Enunciado:
Prossiga o texto sobre a saída do ministro da Defesa e dos comandantes das Forças Armadas, começando logo depois da última frase apresentada.

A pasta da Defesa foi criada em 1999 e era tradicionalmente chefiada por ministros civis. Desde o governo Michel Temer (2016-2018), porém, passou a ser comandada por um militar.
O agora ex-ministro da Defesa fez questão de ressaltar no comunicado divulgado na segunda-feira (29/3) sobre sua saída do governo que "preservou as Forças Armadas como instituições de Estado".
Depois, nesta terça, os três comandantes das Forças Armadas deixaram os cargos: Edson Pujol, comandante do Exército, Ilques Barbosa, da Marinha, e Antônio Carlos Moretti Bermudez, da Aeronáutica.
A saída dos comandantes é vista como um ato de protesto pela demissão sumária de Azevedo.
"Bolsonaro é autoritário, de viés golpista e extremamente incompetente. Apostar suas fichas como um cidadão ou como um político neste governo já seria um risco tremendo, imagina para as Forças Armadas...", diz Fico
'Não consigo imaginar um golpe'
Atualmente, Bolsonaro tem militares no comando de seis ministérios, mas esse número já foi maior, sem contar os militares que ocupam outros cargos.

Seção de dados:
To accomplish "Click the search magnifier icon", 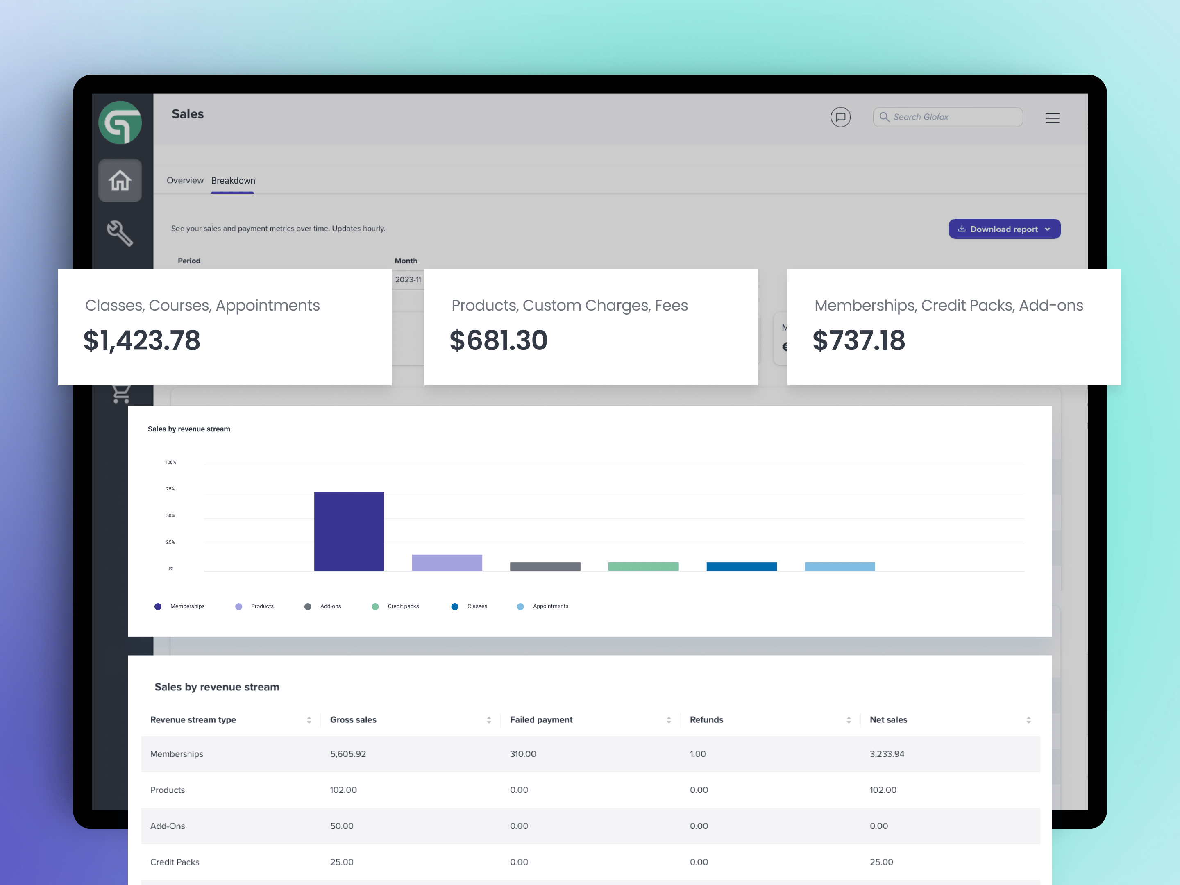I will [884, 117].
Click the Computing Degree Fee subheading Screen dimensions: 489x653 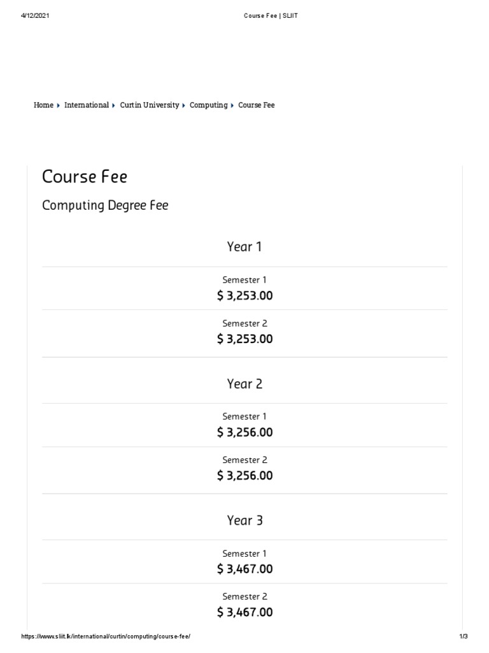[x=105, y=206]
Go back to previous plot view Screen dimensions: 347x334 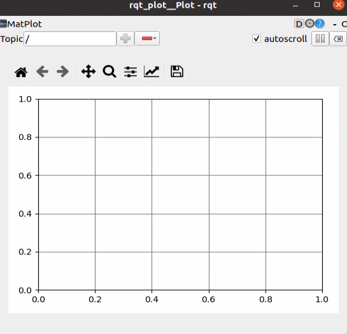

Resposta:
O professor da UFRJ diz que era previsível que essa grande participação militar no governo levaria a um desgaste das Forças Armadas. "Eles cometeram um erro tremendo", diz Fico.
Mesmo agora com um nome mais alinhado a Bolsonaro à frente Defesa, como é o caso do general Walter Braga Netto, e caso o mesmo venha a ocorrer na liderança das Forças Armadas, o pesquisador diz que "não consegue imaginar um golpe".
"(Os militares) já estão no poder. Seja qual for o general que ocupe o comando do Exército - que é o que importa -, não acho que pretenda se aventurar", diz Fico.
"Pode haver algum tipo de acomodação das Forças Armadas, para mostrar que elas estão unidas em torno do chefe, mas não creito que haja possibilidade de uma ruptura institucional."